I can't change the direction of the wind, but I can adjust my sails to always reach my destination.—Jimmy Dean
In a world where future is unpredictable and the past cannot be used to explain future, companies either transform or stall. With globalisation at a tipping point, shifting technology and ideas, a slowdown in western economies and emergence of developing countries in the global business landscape, the times are perplexing. Multiple buoyant drivers are making the business environment highly complex.
All these drivers have made transformation cardinal for survival. And organisations understand the criticality of the situation.

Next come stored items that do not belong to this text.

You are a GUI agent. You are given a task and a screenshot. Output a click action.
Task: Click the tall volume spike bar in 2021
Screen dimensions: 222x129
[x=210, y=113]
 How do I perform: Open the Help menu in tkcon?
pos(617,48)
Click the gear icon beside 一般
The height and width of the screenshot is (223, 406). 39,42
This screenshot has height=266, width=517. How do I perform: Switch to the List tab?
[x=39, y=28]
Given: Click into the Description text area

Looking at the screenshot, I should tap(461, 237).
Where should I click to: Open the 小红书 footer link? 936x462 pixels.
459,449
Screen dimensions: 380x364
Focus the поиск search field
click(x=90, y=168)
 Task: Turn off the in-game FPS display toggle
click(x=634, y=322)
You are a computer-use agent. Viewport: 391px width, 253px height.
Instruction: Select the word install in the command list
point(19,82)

Out of more than 900 participants surveyed for a Forbes Insights report, 93% respondents agreed that they have completed, planned or are in the midst of a business transformation.
One superlative approach to get transformational outcomes is transforming the workplace culture. As an enabler of change, culture has usually been underleveraged and is not considered much of a priority. Traditional change facilitators such as - organisational design, management systems and metrics, top level diagnostics, are prudent, but priorities should be readdressed.

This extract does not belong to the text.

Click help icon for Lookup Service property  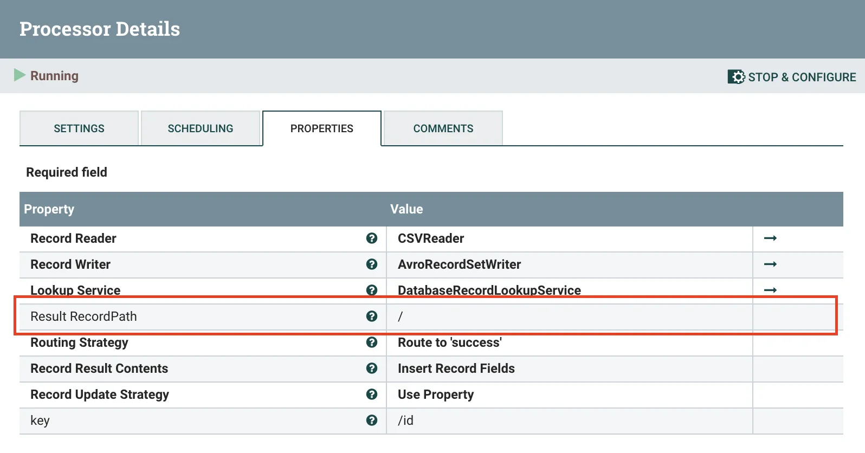(372, 290)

Culture can be leveraged to encourage employees to be steadfast and risk-averse. In a survey conducted by Deloitte University Press, 88% respondents considered culture important and over 50% companies were attempting to alter their culture towards best practices. Yet fewer than 12% of companies believe that they truly understand their culture. It is ultimately an organisation’s legacy. It is possible to draw on the positives that culture has to offer while offsetting the negatives as the organisation progresses.
A healthy culture-led transformation needs proper ingredients which may include cultural diagnostic, capitalising employee commitment, setting clear objectives, employing a peer network, monitoring the cultural evolution and making the employees a part of the transformation.
Now, where is the change seen and how does cultural transformation alter the company’s performance?
- A high-performance culture boosts the motivation level of employees and leads to increased productivity.
- Culture-led transformations ensure that employees are aligned to the organisational values and mission. Once employees feel that they are a part of a cause, they give their best for the cause. This directly impacts the revenue.
- A positive culture reflects on the customer service of an organisation. Happy and committed employees are highly likely to adapt to customer needs.
Are you planning a business transformation? Keep it culture-centric!